(Dataset items)
####################

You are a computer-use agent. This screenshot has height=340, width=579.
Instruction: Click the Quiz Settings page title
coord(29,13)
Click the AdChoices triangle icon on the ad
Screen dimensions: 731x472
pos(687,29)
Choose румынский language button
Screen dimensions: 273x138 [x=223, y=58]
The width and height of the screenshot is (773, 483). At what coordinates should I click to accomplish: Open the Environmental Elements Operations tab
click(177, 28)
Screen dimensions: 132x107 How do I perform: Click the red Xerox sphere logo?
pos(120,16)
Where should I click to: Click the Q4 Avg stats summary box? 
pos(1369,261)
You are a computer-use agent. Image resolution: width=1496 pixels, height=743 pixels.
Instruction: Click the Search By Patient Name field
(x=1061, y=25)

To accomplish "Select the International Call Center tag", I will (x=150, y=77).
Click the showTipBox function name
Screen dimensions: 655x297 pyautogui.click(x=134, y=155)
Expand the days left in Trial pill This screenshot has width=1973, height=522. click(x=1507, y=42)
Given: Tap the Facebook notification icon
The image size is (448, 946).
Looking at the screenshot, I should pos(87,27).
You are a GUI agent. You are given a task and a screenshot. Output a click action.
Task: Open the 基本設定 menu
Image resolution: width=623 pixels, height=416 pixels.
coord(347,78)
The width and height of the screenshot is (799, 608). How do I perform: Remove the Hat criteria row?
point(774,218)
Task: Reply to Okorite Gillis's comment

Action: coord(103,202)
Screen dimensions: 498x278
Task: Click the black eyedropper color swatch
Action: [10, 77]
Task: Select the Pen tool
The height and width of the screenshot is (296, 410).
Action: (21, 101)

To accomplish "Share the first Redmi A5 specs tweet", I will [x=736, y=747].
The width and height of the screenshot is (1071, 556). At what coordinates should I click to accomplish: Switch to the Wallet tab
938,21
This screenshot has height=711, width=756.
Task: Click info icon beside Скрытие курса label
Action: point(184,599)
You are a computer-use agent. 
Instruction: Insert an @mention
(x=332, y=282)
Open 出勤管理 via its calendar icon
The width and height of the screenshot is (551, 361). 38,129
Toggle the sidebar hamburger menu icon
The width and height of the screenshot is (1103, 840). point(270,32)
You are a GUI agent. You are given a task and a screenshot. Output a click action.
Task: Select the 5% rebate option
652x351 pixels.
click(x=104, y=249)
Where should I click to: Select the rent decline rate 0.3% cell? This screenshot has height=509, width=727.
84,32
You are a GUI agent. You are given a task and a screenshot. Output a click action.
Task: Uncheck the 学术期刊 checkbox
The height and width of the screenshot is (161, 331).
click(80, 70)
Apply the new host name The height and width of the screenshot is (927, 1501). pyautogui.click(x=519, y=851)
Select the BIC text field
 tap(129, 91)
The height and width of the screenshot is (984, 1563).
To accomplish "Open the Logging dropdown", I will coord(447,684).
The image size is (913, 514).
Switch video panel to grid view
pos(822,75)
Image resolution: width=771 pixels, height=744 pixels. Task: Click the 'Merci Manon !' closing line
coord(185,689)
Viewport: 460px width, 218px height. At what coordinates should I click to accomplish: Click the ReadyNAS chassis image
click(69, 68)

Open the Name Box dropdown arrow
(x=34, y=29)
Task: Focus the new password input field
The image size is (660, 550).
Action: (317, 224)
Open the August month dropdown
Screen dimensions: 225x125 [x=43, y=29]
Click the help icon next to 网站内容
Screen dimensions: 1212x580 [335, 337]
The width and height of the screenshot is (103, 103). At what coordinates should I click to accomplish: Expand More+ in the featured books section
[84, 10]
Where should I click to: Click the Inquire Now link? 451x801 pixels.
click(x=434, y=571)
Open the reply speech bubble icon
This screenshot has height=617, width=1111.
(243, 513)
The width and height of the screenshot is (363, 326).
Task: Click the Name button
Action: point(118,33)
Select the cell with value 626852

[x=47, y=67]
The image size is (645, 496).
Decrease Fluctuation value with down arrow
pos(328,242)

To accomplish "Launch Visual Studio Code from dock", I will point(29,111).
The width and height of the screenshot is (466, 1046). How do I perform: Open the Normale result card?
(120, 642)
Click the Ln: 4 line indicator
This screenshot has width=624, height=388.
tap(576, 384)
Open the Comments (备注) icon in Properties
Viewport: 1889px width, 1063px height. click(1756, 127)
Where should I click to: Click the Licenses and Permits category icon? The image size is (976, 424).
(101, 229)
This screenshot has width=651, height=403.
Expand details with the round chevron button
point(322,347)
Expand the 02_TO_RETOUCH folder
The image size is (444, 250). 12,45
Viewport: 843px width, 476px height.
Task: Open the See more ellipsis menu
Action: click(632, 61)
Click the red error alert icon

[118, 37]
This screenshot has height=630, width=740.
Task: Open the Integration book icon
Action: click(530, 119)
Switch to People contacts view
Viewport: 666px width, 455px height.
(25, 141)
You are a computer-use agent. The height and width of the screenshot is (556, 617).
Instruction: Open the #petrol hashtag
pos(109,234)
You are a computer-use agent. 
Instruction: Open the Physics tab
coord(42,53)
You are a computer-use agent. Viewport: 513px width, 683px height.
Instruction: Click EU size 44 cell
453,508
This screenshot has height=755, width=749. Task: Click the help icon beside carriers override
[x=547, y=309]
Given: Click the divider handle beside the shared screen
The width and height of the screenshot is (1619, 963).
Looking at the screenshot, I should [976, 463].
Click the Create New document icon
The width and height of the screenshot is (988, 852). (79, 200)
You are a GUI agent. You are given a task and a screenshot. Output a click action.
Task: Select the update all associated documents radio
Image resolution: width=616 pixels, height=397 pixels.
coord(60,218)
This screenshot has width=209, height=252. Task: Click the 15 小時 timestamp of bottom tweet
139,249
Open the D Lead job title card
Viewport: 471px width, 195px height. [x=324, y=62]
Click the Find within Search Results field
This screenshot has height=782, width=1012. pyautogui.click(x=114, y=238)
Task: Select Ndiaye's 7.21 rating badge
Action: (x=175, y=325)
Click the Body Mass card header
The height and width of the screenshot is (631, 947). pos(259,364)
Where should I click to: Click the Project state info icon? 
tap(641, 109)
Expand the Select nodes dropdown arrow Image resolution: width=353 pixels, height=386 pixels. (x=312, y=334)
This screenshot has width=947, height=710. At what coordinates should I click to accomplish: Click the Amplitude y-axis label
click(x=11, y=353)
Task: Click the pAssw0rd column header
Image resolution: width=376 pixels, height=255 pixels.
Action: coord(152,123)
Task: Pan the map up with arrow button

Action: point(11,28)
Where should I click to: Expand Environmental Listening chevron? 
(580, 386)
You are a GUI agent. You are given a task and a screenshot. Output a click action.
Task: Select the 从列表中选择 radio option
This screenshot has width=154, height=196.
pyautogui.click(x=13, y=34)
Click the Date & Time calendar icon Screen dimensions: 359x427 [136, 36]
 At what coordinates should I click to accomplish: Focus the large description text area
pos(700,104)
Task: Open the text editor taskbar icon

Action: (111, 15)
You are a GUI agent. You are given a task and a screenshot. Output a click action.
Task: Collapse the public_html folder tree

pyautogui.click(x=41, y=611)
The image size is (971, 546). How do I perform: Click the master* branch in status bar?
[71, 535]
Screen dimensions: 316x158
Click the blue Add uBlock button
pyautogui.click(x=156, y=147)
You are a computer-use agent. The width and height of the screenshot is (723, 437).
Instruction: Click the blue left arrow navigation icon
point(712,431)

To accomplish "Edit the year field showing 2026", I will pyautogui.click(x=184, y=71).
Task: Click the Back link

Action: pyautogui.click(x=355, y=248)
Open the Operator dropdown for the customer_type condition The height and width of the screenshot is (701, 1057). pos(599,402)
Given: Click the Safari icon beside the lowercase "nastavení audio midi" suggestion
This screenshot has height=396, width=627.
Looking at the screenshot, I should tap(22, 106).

####################

* _AIM OF THE EXERCISE_: Rewrite every line of the rows above as a Markdown table with the columns No. and Line, numbering the lines in order and leaving out blank ones.

* _SOLUTION_:
| No. | Line |
|---|---|
| 1 | You are a computer-use agent. This screenshot has height=340, width=579. |
| 2 | Instruction: Click the Quiz Settings page title |
| 3 | coord(29,13) |
| 4 | Click the AdChoices triangle icon on the ad |
| 5 | Screen dimensions: 731x472 |
| 6 | pos(687,29) |
| 7 | Choose румынский language button |
| 8 | Screen dimensions: 273x138 [x=223, y=58] |
| 9 | The width and height of the screenshot is (773, 483). At what coordinates should I click to accomplish: Open the Environmental Elements Operations tab |
| 10 | click(177, 28) |
| 11 | Screen dimensions: 132x107 How do I perform: Click the red Xerox sphere logo? |
| 12 | pos(120,16) |
| 13 | Where should I click to: Click the Q4 Avg stats summary box?  |
| 14 | pos(1369,261) |
| 15 | You are a computer-use agent. Image resolution: width=1496 pixels, height=743 pixels. |
| 16 | Instruction: Click the Search By Patient Name field |
| 17 | (x=1061, y=25) |
| 18 | To accomplish "Select the International Call Center tag", I will (x=150, y=77). |
| 19 | Click the showTipBox function name |
| 20 | Screen dimensions: 655x297 pyautogui.click(x=134, y=155) |
| 21 | Expand the days left in Trial pill This screenshot has width=1973, height=522. click(x=1507, y=42) |
| 22 | Given: Tap the Facebook notification icon |
| 23 | The image size is (448, 946). |
| 24 | Looking at the screenshot, I should pos(87,27). |
| 25 | You are a GUI agent. You are given a task and a screenshot. Output a click action. |
| 26 | Task: Open the 基本設定 menu |
| 27 | Image resolution: width=623 pixels, height=416 pixels. |
| 28 | coord(347,78) |
| 29 | The width and height of the screenshot is (799, 608). How do I perform: Remove the Hat criteria row? |
| 30 | point(774,218) |
| 31 | Task: Reply to Okorite Gillis's comment |
| 32 | Action: coord(103,202) |
| 33 | Screen dimensions: 498x278 |
| 34 | Task: Click the black eyedropper color swatch |
| 35 | Action: [10, 77] |
| 36 | Task: Select the Pen tool |
| 37 | The height and width of the screenshot is (296, 410). |
| 38 | Action: (21, 101) |
| 39 | To accomplish "Share the first Redmi A5 specs tweet", I will [x=736, y=747]. |
| 40 | The width and height of the screenshot is (1071, 556). At what coordinates should I click to accomplish: Switch to the Wallet tab |
| 41 | 938,21 |
| 42 | This screenshot has height=711, width=756. |
| 43 | Task: Click info icon beside Скрытие курса label |
| 44 | Action: point(184,599) |
| 45 | You are a computer-use agent.  |
| 46 | Instruction: Insert an @mention |
| 47 | (x=332, y=282) |
| 48 | Open 出勤管理 via its calendar icon |
| 49 | The width and height of the screenshot is (551, 361). 38,129 |
| 50 | Toggle the sidebar hamburger menu icon |
| 51 | The width and height of the screenshot is (1103, 840). point(270,32) |
| 52 | You are a GUI agent. You are given a task and a screenshot. Output a click action. |
| 53 | Task: Select the 5% rebate option |
| 54 | 652x351 pixels. |
| 55 | click(x=104, y=249) |
| 56 | Where should I click to: Select the rent decline rate 0.3% cell? This screenshot has height=509, width=727. |
| 57 | 84,32 |
| 58 | You are a GUI agent. You are given a task and a screenshot. Output a click action. |
| 59 | Task: Uncheck the 学术期刊 checkbox |
| 60 | The height and width of the screenshot is (161, 331). |
| 61 | click(80, 70) |
| 62 | Apply the new host name The height and width of the screenshot is (927, 1501). pyautogui.click(x=519, y=851) |
| 63 | Select the BIC text field |
| 64 |  tap(129, 91) |
| 65 | The height and width of the screenshot is (984, 1563). |
| 66 | To accomplish "Open the Logging dropdown", I will coord(447,684). |
| 67 | The image size is (913, 514). |
| 68 | Switch video panel to grid view |
| 69 | pos(822,75) |
| 70 | Image resolution: width=771 pixels, height=744 pixels. Task: Click the 'Merci Manon !' closing line |
| 71 | coord(185,689) |
| 72 | Viewport: 460px width, 218px height. At what coordinates should I click to accomplish: Click the ReadyNAS chassis image |
| 73 | click(69, 68) |
| 74 | Open the Name Box dropdown arrow |
| 75 | (x=34, y=29) |
| 76 | Task: Focus the new password input field |
| 77 | The image size is (660, 550). |
| 78 | Action: (317, 224) |
| 79 | Open the August month dropdown |
| 80 | Screen dimensions: 225x125 [x=43, y=29] |
| 81 | Click the help icon next to 网站内容 |
| 82 | Screen dimensions: 1212x580 [335, 337] |
| 83 | The width and height of the screenshot is (103, 103). At what coordinates should I click to accomplish: Expand More+ in the featured books section |
| 84 | [84, 10] |
| 85 | Where should I click to: Click the Inquire Now link? 451x801 pixels. |
| 86 | click(x=434, y=571) |
| 87 | Open the reply speech bubble icon |
| 88 | This screenshot has height=617, width=1111. |
| 89 | (243, 513) |
| 90 | The width and height of the screenshot is (363, 326). |
| 91 | Task: Click the Name button |
| 92 | Action: point(118,33) |
| 93 | Select the cell with value 626852 |
| 94 | [x=47, y=67] |
| 95 | The image size is (645, 496). |
| 96 | Decrease Fluctuation value with down arrow |
| 97 | pos(328,242) |
| 98 | To accomplish "Launch Visual Studio Code from dock", I will point(29,111). |
| 99 | The width and height of the screenshot is (466, 1046). How do I perform: Open the Normale result card? |
| 100 | (120, 642) |
| 101 | Click the Ln: 4 line indicator |
| 102 | This screenshot has width=624, height=388. |
| 103 | tap(576, 384) |
| 104 | Open the Comments (备注) icon in Properties |
| 105 | Viewport: 1889px width, 1063px height. click(1756, 127) |
| 106 | Where should I click to: Click the Licenses and Permits category icon? The image size is (976, 424). |
| 107 | (101, 229) |
| 108 | This screenshot has width=651, height=403. |
| 109 | Expand details with the round chevron button |
| 110 | point(322,347) |
| 111 | Expand the 02_TO_RETOUCH folder |
| 112 | The image size is (444, 250). 12,45 |
| 113 | Viewport: 843px width, 476px height. |
| 114 | Task: Open the See more ellipsis menu |
| 115 | Action: click(632, 61) |
| 116 | Click the red error alert icon |
| 117 | [118, 37] |
| 118 | This screenshot has height=630, width=740. |
| 119 | Task: Open the Integration book icon |
| 120 | Action: click(530, 119) |
| 121 | Switch to People contacts view |
| 122 | Viewport: 666px width, 455px height. |
| 123 | (25, 141) |
| 124 | You are a computer-use agent. The height and width of the screenshot is (556, 617). |
| 125 | Instruction: Open the #petrol hashtag |
| 126 | pos(109,234) |
| 127 | You are a computer-use agent.  |
| 128 | Instruction: Open the Physics tab |
| 129 | coord(42,53) |
| 130 | You are a computer-use agent. Viewport: 513px width, 683px height. |
| 131 | Instruction: Click EU size 44 cell |
| 132 | 453,508 |
| 133 | This screenshot has height=755, width=749. Task: Click the help icon beside carriers override |
| 134 | [x=547, y=309] |
| 135 | Given: Click the divider handle beside the shared screen |
| 136 | The width and height of the screenshot is (1619, 963). |
| 137 | Looking at the screenshot, I should [976, 463]. |
| 138 | Click the Create New document icon |
| 139 | The width and height of the screenshot is (988, 852). (79, 200) |
| 140 | You are a GUI agent. You are given a task and a screenshot. Output a click action. |
| 141 | Task: Select the update all associated documents radio |
| 142 | Image resolution: width=616 pixels, height=397 pixels. |
| 143 | coord(60,218) |
| 144 | This screenshot has width=209, height=252. Task: Click the 15 小時 timestamp of bottom tweet |
| 145 | 139,249 |
| 146 | Open the D Lead job title card |
| 147 | Viewport: 471px width, 195px height. [x=324, y=62] |
| 148 | Click the Find within Search Results field |
| 149 | This screenshot has height=782, width=1012. pyautogui.click(x=114, y=238) |
| 150 | Task: Select Ndiaye's 7.21 rating badge |
| 151 | Action: (x=175, y=325) |
| 152 | Click the Body Mass card header |
| 153 | The height and width of the screenshot is (631, 947). pos(259,364) |
| 154 | Where should I click to: Click the Project state info icon?  |
| 155 | tap(641, 109) |
| 156 | Expand the Select nodes dropdown arrow Image resolution: width=353 pixels, height=386 pixels. (x=312, y=334) |
| 157 | This screenshot has width=947, height=710. At what coordinates should I click to accomplish: Click the Amplitude y-axis label |
| 158 | click(x=11, y=353) |
| 159 | Task: Click the pAssw0rd column header |
| 160 | Image resolution: width=376 pixels, height=255 pixels. |
| 161 | Action: coord(152,123) |
| 162 | Task: Pan the map up with arrow button |
| 163 | Action: point(11,28) |
| 164 | Where should I click to: Expand Environmental Listening chevron?  |
| 165 | (580, 386) |
| 166 | You are a GUI agent. You are given a task and a screenshot. Output a click action. |
| 167 | Task: Select the 从列表中选择 radio option |
| 168 | This screenshot has width=154, height=196. |
| 169 | pyautogui.click(x=13, y=34) |
| 170 | Click the Date & Time calendar icon Screen dimensions: 359x427 [136, 36] |
| 171 |  At what coordinates should I click to accomplish: Focus the large description text area |
| 172 | pos(700,104) |
| 173 | Task: Open the text editor taskbar icon |
| 174 | Action: (111, 15) |
| 175 | You are a GUI agent. You are given a task and a screenshot. Output a click action. |
| 176 | Task: Collapse the public_html folder tree |
| 177 | pyautogui.click(x=41, y=611) |
| 178 | The image size is (971, 546). How do I perform: Click the master* branch in status bar? |
| 179 | [71, 535] |
| 180 | Screen dimensions: 316x158 |
| 181 | Click the blue Add uBlock button |
| 182 | pyautogui.click(x=156, y=147) |
| 183 | You are a computer-use agent. The width and height of the screenshot is (723, 437). |
| 184 | Instruction: Click the blue left arrow navigation icon |
| 185 | point(712,431) |
| 186 | To accomplish "Edit the year field showing 2026", I will pyautogui.click(x=184, y=71). |
| 187 | Task: Click the Back link |
| 188 | Action: pyautogui.click(x=355, y=248) |
| 189 | Open the Operator dropdown for the customer_type condition The height and width of the screenshot is (701, 1057). pos(599,402) |
| 190 | Given: Click the Safari icon beside the lowercase "nastavení audio midi" suggestion |
| 191 | This screenshot has height=396, width=627. |
| 192 | Looking at the screenshot, I should tap(22, 106). |